Rewrite these items as a Markdown table with the columns "Row" and "Line," one non-blank line per row, and drop the blank lines.

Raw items
◆ ◆ ◆ ◆ ◆

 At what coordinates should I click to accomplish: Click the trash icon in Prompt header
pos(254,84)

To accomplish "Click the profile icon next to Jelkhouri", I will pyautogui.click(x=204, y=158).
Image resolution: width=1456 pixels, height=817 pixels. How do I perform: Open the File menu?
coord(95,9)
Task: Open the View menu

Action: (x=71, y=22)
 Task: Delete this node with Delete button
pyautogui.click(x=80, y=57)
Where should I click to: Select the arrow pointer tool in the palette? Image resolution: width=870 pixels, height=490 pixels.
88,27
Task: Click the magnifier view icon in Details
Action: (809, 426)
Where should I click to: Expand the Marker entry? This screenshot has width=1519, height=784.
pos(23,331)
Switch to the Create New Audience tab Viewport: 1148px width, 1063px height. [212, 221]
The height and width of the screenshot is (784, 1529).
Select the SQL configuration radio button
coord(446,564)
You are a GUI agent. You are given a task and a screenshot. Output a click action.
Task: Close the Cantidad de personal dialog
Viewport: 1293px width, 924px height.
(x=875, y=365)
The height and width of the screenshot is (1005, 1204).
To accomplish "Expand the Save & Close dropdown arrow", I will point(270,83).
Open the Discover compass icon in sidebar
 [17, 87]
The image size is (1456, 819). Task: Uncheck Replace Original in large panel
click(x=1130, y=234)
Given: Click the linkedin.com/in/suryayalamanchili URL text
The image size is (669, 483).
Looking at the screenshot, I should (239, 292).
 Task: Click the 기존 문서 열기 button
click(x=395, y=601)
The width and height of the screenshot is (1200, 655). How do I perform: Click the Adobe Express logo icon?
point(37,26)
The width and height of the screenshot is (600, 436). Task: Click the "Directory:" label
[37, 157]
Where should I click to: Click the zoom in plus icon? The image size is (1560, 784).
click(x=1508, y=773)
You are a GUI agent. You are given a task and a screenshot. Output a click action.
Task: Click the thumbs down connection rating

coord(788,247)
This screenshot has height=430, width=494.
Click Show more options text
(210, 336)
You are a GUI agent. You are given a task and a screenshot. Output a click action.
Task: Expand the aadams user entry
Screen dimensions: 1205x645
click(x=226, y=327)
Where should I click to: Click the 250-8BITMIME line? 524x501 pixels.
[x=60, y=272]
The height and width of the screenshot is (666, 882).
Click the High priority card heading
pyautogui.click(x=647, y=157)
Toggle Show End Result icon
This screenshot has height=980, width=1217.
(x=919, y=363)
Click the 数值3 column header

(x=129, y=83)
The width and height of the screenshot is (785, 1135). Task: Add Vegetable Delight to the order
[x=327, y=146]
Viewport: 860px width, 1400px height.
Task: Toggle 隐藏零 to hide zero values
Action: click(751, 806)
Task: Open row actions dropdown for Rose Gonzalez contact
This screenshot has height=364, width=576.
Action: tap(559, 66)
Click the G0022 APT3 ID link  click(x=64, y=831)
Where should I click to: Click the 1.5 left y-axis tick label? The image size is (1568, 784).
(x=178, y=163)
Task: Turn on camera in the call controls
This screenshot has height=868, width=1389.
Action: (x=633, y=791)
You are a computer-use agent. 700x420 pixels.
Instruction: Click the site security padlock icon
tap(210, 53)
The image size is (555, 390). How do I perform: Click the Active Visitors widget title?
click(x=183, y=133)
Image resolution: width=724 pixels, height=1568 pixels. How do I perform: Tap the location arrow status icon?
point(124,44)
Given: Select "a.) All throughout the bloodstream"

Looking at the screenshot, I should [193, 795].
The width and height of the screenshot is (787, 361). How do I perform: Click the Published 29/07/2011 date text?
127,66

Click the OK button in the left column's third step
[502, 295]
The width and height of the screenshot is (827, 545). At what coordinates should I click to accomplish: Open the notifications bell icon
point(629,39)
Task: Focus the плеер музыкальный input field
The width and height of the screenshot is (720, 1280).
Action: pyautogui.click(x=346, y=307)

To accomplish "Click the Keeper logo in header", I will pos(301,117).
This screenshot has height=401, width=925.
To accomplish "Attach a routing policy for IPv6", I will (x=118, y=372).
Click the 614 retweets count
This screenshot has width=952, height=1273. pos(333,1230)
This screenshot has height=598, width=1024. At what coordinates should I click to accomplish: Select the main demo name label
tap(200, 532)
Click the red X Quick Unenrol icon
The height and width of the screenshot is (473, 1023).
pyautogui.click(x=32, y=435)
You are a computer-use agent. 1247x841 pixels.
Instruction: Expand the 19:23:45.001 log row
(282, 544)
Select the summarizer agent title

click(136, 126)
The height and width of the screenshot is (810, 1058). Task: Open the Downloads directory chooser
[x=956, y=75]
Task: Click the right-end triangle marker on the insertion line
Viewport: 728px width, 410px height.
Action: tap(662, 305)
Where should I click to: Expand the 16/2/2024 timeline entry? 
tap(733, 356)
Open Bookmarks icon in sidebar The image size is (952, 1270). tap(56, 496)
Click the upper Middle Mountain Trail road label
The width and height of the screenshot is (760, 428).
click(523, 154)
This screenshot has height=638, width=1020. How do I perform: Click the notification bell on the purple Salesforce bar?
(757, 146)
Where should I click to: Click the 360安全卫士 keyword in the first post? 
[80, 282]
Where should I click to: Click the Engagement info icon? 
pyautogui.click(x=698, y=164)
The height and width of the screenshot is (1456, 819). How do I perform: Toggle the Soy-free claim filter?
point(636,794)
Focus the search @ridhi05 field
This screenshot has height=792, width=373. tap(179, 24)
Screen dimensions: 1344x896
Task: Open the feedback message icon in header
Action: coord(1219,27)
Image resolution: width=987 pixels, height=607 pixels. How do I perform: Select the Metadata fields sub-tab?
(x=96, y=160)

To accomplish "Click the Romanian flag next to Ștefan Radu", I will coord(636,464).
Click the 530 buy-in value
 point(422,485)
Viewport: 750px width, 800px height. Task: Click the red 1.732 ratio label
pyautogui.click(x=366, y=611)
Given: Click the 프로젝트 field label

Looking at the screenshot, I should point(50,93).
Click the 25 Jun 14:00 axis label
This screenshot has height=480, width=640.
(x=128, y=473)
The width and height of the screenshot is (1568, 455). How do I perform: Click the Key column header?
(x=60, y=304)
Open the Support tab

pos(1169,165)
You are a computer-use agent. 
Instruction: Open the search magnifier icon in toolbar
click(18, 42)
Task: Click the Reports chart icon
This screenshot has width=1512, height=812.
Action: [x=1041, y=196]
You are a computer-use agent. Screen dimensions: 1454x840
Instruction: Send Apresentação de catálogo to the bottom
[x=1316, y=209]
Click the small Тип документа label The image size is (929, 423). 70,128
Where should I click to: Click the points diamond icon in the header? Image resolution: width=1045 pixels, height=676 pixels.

◆ ◆ ◆ ◆ ◆

→ Task answer:
| Row | Line |
|---|---|
| 1 |  At what coordinates should I click to accomplish: Click the trash icon in Prompt header |
| 2 | pos(254,84) |
| 3 | To accomplish "Click the profile icon next to Jelkhouri", I will pyautogui.click(x=204, y=158). |
| 4 | Image resolution: width=1456 pixels, height=817 pixels. How do I perform: Open the File menu? |
| 5 | coord(95,9) |
| 6 | Task: Open the View menu |
| 7 | Action: (x=71, y=22) |
| 8 |  Task: Delete this node with Delete button |
| 9 | pyautogui.click(x=80, y=57) |
| 10 | Where should I click to: Select the arrow pointer tool in the palette? Image resolution: width=870 pixels, height=490 pixels. |
| 11 | 88,27 |
| 12 | Task: Click the magnifier view icon in Details |
| 13 | Action: (809, 426) |
| 14 | Where should I click to: Expand the Marker entry? This screenshot has width=1519, height=784. |
| 15 | pos(23,331) |
| 16 | Switch to the Create New Audience tab Viewport: 1148px width, 1063px height. [212, 221] |
| 17 | The height and width of the screenshot is (784, 1529). |
| 18 | Select the SQL configuration radio button |
| 19 | coord(446,564) |
| 20 | You are a GUI agent. You are given a task and a screenshot. Output a click action. |
| 21 | Task: Close the Cantidad de personal dialog |
| 22 | Viewport: 1293px width, 924px height. |
| 23 | (x=875, y=365) |
| 24 | The height and width of the screenshot is (1005, 1204). |
| 25 | To accomplish "Expand the Save & Close dropdown arrow", I will point(270,83). |
| 26 | Open the Discover compass icon in sidebar |
| 27 |  [17, 87] |
| 28 | The image size is (1456, 819). Task: Uncheck Replace Original in large panel |
| 29 | click(x=1130, y=234) |
| 30 | Given: Click the linkedin.com/in/suryayalamanchili URL text |
| 31 | The image size is (669, 483). |
| 32 | Looking at the screenshot, I should (239, 292). |
| 33 |  Task: Click the 기존 문서 열기 button |
| 34 | click(x=395, y=601) |
| 35 | The width and height of the screenshot is (1200, 655). How do I perform: Click the Adobe Express logo icon? |
| 36 | point(37,26) |
| 37 | The width and height of the screenshot is (600, 436). Task: Click the "Directory:" label |
| 38 | [37, 157] |
| 39 | Where should I click to: Click the zoom in plus icon? The image size is (1560, 784). |
| 40 | click(x=1508, y=773) |
| 41 | You are a GUI agent. You are given a task and a screenshot. Output a click action. |
| 42 | Task: Click the thumbs down connection rating |
| 43 | coord(788,247) |
| 44 | This screenshot has height=430, width=494. |
| 45 | Click Show more options text |
| 46 | (210, 336) |
| 47 | You are a GUI agent. You are given a task and a screenshot. Output a click action. |
| 48 | Task: Expand the aadams user entry |
| 49 | Screen dimensions: 1205x645 |
| 50 | click(x=226, y=327) |
| 51 | Where should I click to: Click the 250-8BITMIME line? 524x501 pixels. |
| 52 | [x=60, y=272] |
| 53 | The height and width of the screenshot is (666, 882). |
| 54 | Click the High priority card heading |
| 55 | pyautogui.click(x=647, y=157) |
| 56 | Toggle Show End Result icon |
| 57 | This screenshot has height=980, width=1217. |
| 58 | (x=919, y=363) |
| 59 | Click the 数值3 column header |
| 60 | (x=129, y=83) |
| 61 | The width and height of the screenshot is (785, 1135). Task: Add Vegetable Delight to the order |
| 62 | [x=327, y=146] |
| 63 | Viewport: 860px width, 1400px height. |
| 64 | Task: Toggle 隐藏零 to hide zero values |
| 65 | Action: click(751, 806) |
| 66 | Task: Open row actions dropdown for Rose Gonzalez contact |
| 67 | This screenshot has height=364, width=576. |
| 68 | Action: tap(559, 66) |
| 69 | Click the G0022 APT3 ID link  click(x=64, y=831) |
| 70 | Where should I click to: Click the 1.5 left y-axis tick label? The image size is (1568, 784). |
| 71 | (x=178, y=163) |
| 72 | Task: Turn on camera in the call controls |
| 73 | This screenshot has height=868, width=1389. |
| 74 | Action: (x=633, y=791) |
| 75 | You are a computer-use agent. 700x420 pixels. |
| 76 | Instruction: Click the site security padlock icon |
| 77 | tap(210, 53) |
| 78 | The image size is (555, 390). How do I perform: Click the Active Visitors widget title? |
| 79 | click(x=183, y=133) |
| 80 | Image resolution: width=724 pixels, height=1568 pixels. How do I perform: Tap the location arrow status icon? |
| 81 | point(124,44) |
| 82 | Given: Select "a.) All throughout the bloodstream" |
| 83 | Looking at the screenshot, I should [193, 795]. |
| 84 | The width and height of the screenshot is (787, 361). How do I perform: Click the Published 29/07/2011 date text? |
| 85 | 127,66 |
| 86 | Click the OK button in the left column's third step |
| 87 | [502, 295] |
| 88 | The width and height of the screenshot is (827, 545). At what coordinates should I click to accomplish: Open the notifications bell icon |
| 89 | point(629,39) |
| 90 | Task: Focus the плеер музыкальный input field |
| 91 | The width and height of the screenshot is (720, 1280). |
| 92 | Action: pyautogui.click(x=346, y=307) |
| 93 | To accomplish "Click the Keeper logo in header", I will pos(301,117). |
| 94 | This screenshot has height=401, width=925. |
| 95 | To accomplish "Attach a routing policy for IPv6", I will (x=118, y=372). |
| 96 | Click the 614 retweets count |
| 97 | This screenshot has width=952, height=1273. pos(333,1230) |
| 98 | This screenshot has height=598, width=1024. At what coordinates should I click to accomplish: Select the main demo name label |
| 99 | tap(200, 532) |
| 100 | Click the red X Quick Unenrol icon |
| 101 | The height and width of the screenshot is (473, 1023). |
| 102 | pyautogui.click(x=32, y=435) |
| 103 | You are a computer-use agent. 1247x841 pixels. |
| 104 | Instruction: Expand the 19:23:45.001 log row |
| 105 | (282, 544) |
| 106 | Select the summarizer agent title |
| 107 | click(136, 126) |
| 108 | The height and width of the screenshot is (810, 1058). Task: Open the Downloads directory chooser |
| 109 | [x=956, y=75] |
| 110 | Task: Click the right-end triangle marker on the insertion line |
| 111 | Viewport: 728px width, 410px height. |
| 112 | Action: tap(662, 305) |
| 113 | Where should I click to: Expand the 16/2/2024 timeline entry?  |
| 114 | tap(733, 356) |
| 115 | Open Bookmarks icon in sidebar The image size is (952, 1270). tap(56, 496) |
| 116 | Click the upper Middle Mountain Trail road label |
| 117 | The width and height of the screenshot is (760, 428). |
| 118 | click(523, 154) |
| 119 | This screenshot has height=638, width=1020. How do I perform: Click the notification bell on the purple Salesforce bar? |
| 120 | (757, 146) |
| 121 | Where should I click to: Click the 360安全卫士 keyword in the first post?  |
| 122 | [80, 282] |
| 123 | Where should I click to: Click the Engagement info icon?  |
| 124 | pyautogui.click(x=698, y=164) |
| 125 | The height and width of the screenshot is (1456, 819). How do I perform: Toggle the Soy-free claim filter? |
| 126 | point(636,794) |
| 127 | Focus the search @ridhi05 field |
| 128 | This screenshot has height=792, width=373. tap(179, 24) |
| 129 | Screen dimensions: 1344x896 |
| 130 | Task: Open the feedback message icon in header |
| 131 | Action: coord(1219,27) |
| 132 | Image resolution: width=987 pixels, height=607 pixels. How do I perform: Select the Metadata fields sub-tab? |
| 133 | (x=96, y=160) |
| 134 | To accomplish "Click the Romanian flag next to Ștefan Radu", I will coord(636,464). |
| 135 | Click the 530 buy-in value |
| 136 |  point(422,485) |
| 137 | Viewport: 750px width, 800px height. Task: Click the red 1.732 ratio label |
| 138 | pyautogui.click(x=366, y=611) |
| 139 | Given: Click the 프로젝트 field label |
| 140 | Looking at the screenshot, I should point(50,93). |
| 141 | Click the 25 Jun 14:00 axis label |
| 142 | This screenshot has height=480, width=640. |
| 143 | (x=128, y=473) |
| 144 | The width and height of the screenshot is (1568, 455). How do I perform: Click the Key column header? |
| 145 | (x=60, y=304) |
| 146 | Open the Support tab |
| 147 | pos(1169,165) |
| 148 | You are a computer-use agent.  |
| 149 | Instruction: Open the search magnifier icon in toolbar |
| 150 | click(18, 42) |
| 151 | Task: Click the Reports chart icon |
| 152 | This screenshot has width=1512, height=812. |
| 153 | Action: [x=1041, y=196] |
| 154 | You are a computer-use agent. Screen dimensions: 1454x840 |
| 155 | Instruction: Send Apresentação de catálogo to the bottom |
| 156 | [x=1316, y=209] |
| 157 | Click the small Тип документа label The image size is (929, 423). 70,128 |
| 158 | Where should I click to: Click the points diamond icon in the header? Image resolution: width=1045 pixels, height=676 pixels. |